Jakarta, Gatra.com - Sekretaris Jenderal Serikat Pekerja Media dan Industri Kreatif untuk Demokrasi (SINDIKASI), Ikhsan Raharjo mengatakan, RUU Cipta Kerja membuat sistem Ketenagakerjaan Indonesia menjadi lebih liberal.
"Dalam beberapa pasal, perlindungan pekerja melalui negara maupun lewat peran Serikat Pekerja itu dihilangkan," katanya di Jakarta, Kamis (5/3).
Ikhsan menyebut, akan terjadi ketidakpastian status pekerja dalam sebuah perusahaan. Status pekerja kontrak malah akan dilegalkan di semua jenis dan sifat pekerjaan.
"Kita tahu dalam pasal 59 UU Cipta Kerja itu, batasan jenis dan juga sifat pekerjaan yang bisa dijadikan pekerja kontrak itu ditiadakan. Artinya semua jenis pekerjaan boleh diberikan status PKWT," jelasnya.
Bahkan, lanjut Ikhsan, batasan waktu pekerja kontrak yang sebelumnya diatur dalam UU Nomor 13 Tahun 2003 tentang Ketenagakerjaan, malah dihapuskan.

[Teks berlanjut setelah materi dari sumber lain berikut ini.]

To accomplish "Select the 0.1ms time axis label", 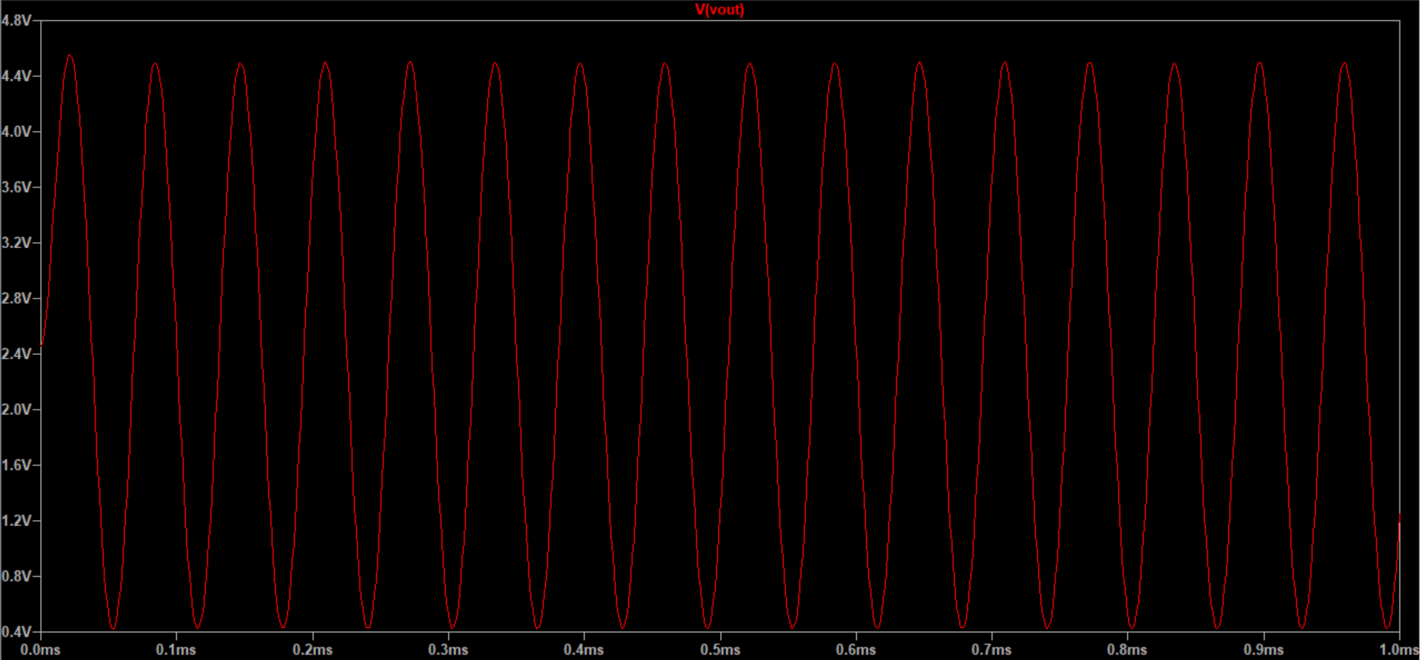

Sehingga, akan menimbulkan adanya pekerja kontrak abadi.
"Karena dia bisa bertahun-tahun dalam kondisi seperti itu. Calon-calon pekerja nantinya akan kehilangan yang disebut job security, atau kepastian kerja," ujarnya.
Padahal, kepastian kerja ini berkaitan langsung dengan rencana masa depan pekerja. Terlebih, masa kontrak yang diberikan perusahaan dengan mengacu pada RUU Cipta Kerja ini akan semakin pendek.
"Nantinya bisa ada yang perjam, ada yang harian, bagaimana kita bisa merancang masa depan. Pekerja-pekerja muda itu, calon pekerja yang dijanjikan akan diberikan lapangan kerja, tidak bisa merancang masa depan kalau kondisinya seperti itu," paparnya.
Selain itu, tambah Ikhsan, dalam Pasal 66 RUU Cipta Kerja, terdapat perubahan terkait batasan dan jenis pekerjaan yang dapat menggunakan jasa outsourcing. Artinya, segala macam jenis pekerjaan bisa menggunakan jasa outsourcing yang nantinya berakibat pada penurunan kesejahteraan pekerja.